Syarat ariyah yang lain
adalah peminjam segera mengembalikan barang pinjamannya dengan melakukan
serah terima secara lisan maupun tulisan. Ini perlu dilakukan agar
jangan sampai peminjam melanggar hak kepemilikan suatu barang milik
orang lain meski sebenarnya barang yang dipinjam sudah tidak lagi
diperlukan pemberi pinjaman karena bisa jadi barang tersebut akan
dipinjamkan pemilik pada orang lain yang lebih membutuhkan. Ini
mengingatkan saya pada cerita teman saya yang bercerita bahwa buku-buku
temannya dipinjam hingga puluhan buku dan belum ada satu pun yang
dikembalikan, padahal sudah lama dipinjam. Selama akad di awal adalah
meminjam, maka tidak ada alasan untuk mengembalikan. Hal ini seringkali
juga dilalaikan oleh peminjam. Sehingga pemberi pinjaman harus
menagihnya berulang kali. Sudah ditagih berulang kali pun belum tentu
langsung dikembalikan, begitu dikembalikan ternyata terdapat kerusakan
pada barang pinjaman atau bahkan hilang. Sebagai peminjam hendaknya
bertanggung jawab pada kelalaiannya dengan cara menggantinya.

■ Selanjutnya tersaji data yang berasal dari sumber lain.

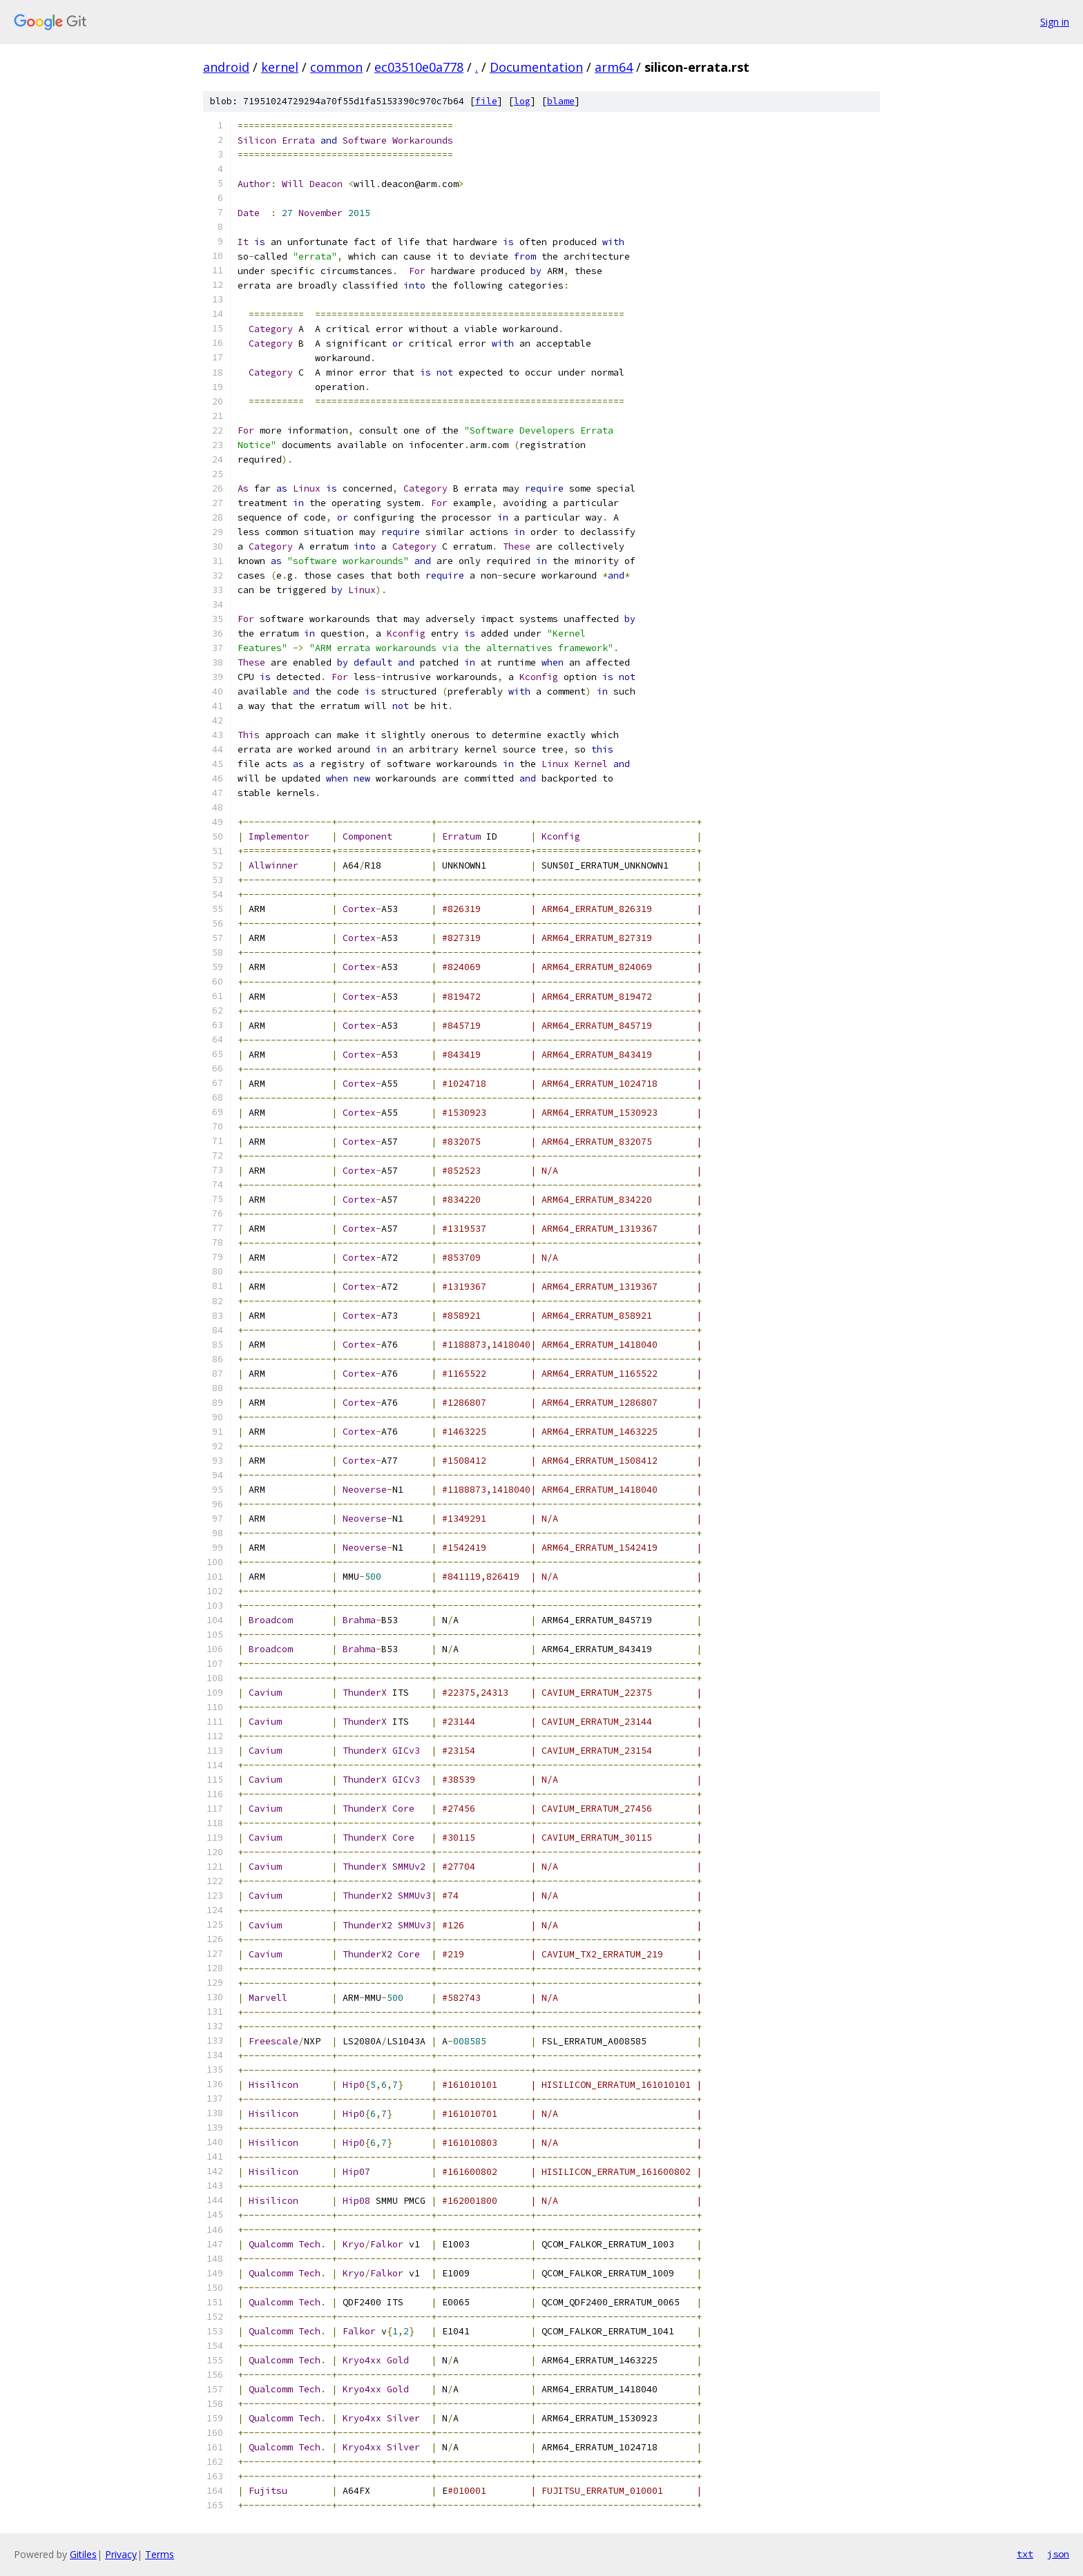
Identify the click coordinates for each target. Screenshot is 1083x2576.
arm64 (614, 67)
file (486, 101)
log (522, 101)
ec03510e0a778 (418, 67)
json (1058, 2554)
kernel (279, 67)
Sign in (1054, 21)
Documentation (536, 67)
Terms (159, 2554)
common (336, 67)
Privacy (121, 2554)
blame (561, 101)
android (226, 67)
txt (1025, 2554)
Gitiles (83, 2554)
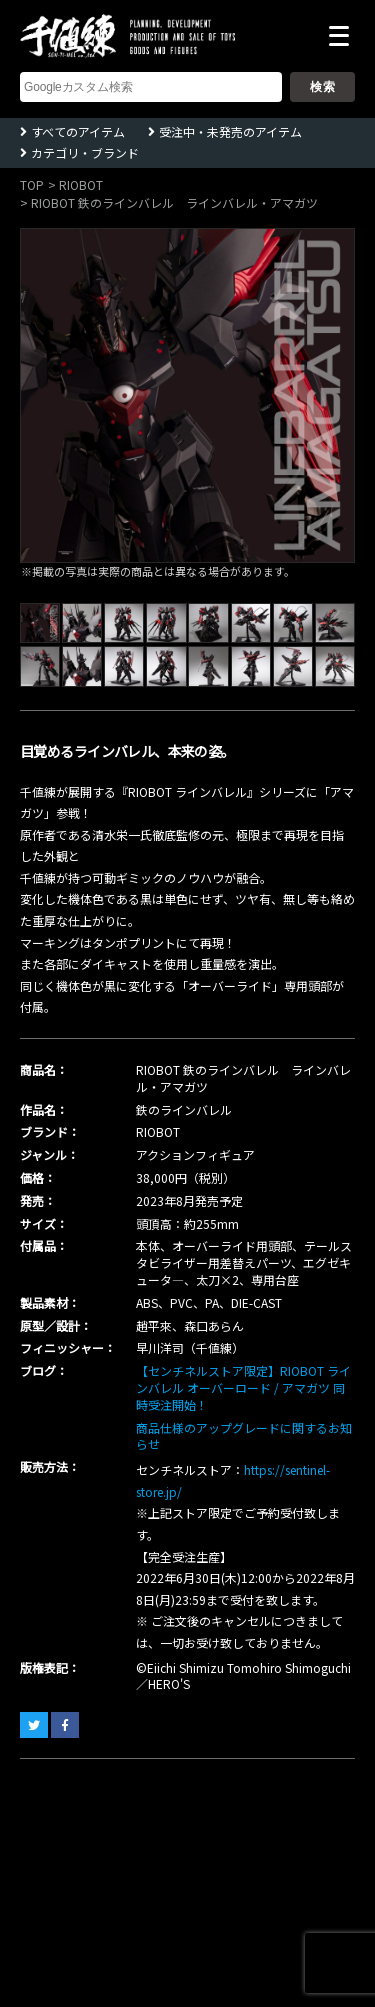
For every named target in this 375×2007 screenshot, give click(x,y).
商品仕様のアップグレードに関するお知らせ (244, 1436)
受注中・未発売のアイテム (230, 131)
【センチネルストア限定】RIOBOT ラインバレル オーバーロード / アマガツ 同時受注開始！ (243, 1387)
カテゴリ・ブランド (85, 152)
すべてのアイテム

Menurut Ibnu Abas, Abu Hurairah, Asy-Syafi’i, dan Ishak, Nabi Muhammad
SAW bersabda yang artinya,” Pemegang (peminjam) berkewajiban menjaga apa
yang ia telah terima, sampai ia mengembalikannya” (H.R. Samurah).
Sedangkan pengikut Mahzab Maliki dan Hanafi berpendapat peminjam tidak
berkewajiban menggantinya apabila tidak terjadi suatu hal berlebihan
pada barang yang dipinjam. Rasulullah Muhammad SAW yang senantiasa
menjaga amanah pun pernah melalukan kesalahan dengan menghilangkan
bagian dari baju perang yang beliau pinjam dari Shafwan saat perang
Hunain, tentunya itu dilakukan dengan tidak sengaja. Rasulullah SAW
kemudian menggantinya sebagai bentuk tanggung jawab sehingga Shafwan
merasa mendapat kepuasan dalam berislam. SubhanaAllah, Rasul yang begitu
“tinggi” di hadapan sahabat-sahabatnya pun mau mengganti barang yang
dipinjamnya karena rusak tanpa diminta terlebih dahulu apalagi dipaksa.
Seperti terjemahan ayat yang telah saya tulis di awal bahwa seorang
Muslim harus tolong-menolong dalam kebaikan sehingga disunnahkan untuk
melakukan ariyah. Di sisi lain kita tentu juga faham bahwa Islam sangat
menghargai hak kepemilikan sehingga sangat dianjurkan untuk
mengedepankan aturan-aturan Islam dalam melakukan ariyah.
Apabila
peminjam kurang bertanggungjawab pada kegiatan ariyah, maka kerugian
akan dirasakan oleh kedua belah pihak. Pemberi pinjaman akan merasa
kecewa karena barangnya tidak segera dikembalikan pada saat
dibutuhkannya, dikembalikan dalam keadaan rusak atau bahkan hilang.
Sedangkan peminjaman akan berkurang kepercayaannya karena kurang
bertanggung jawab.
Tidak ada satu pun di antara kita yang
tidak pernah melakukan ariyah, hanya saja jangan pernah mengabaikan
hukum ariyah agar habluminnanas tetap terjaga dengan baik. Barang pinjaman kita dapatkan, pahala pun kita raih. InsyaAllah.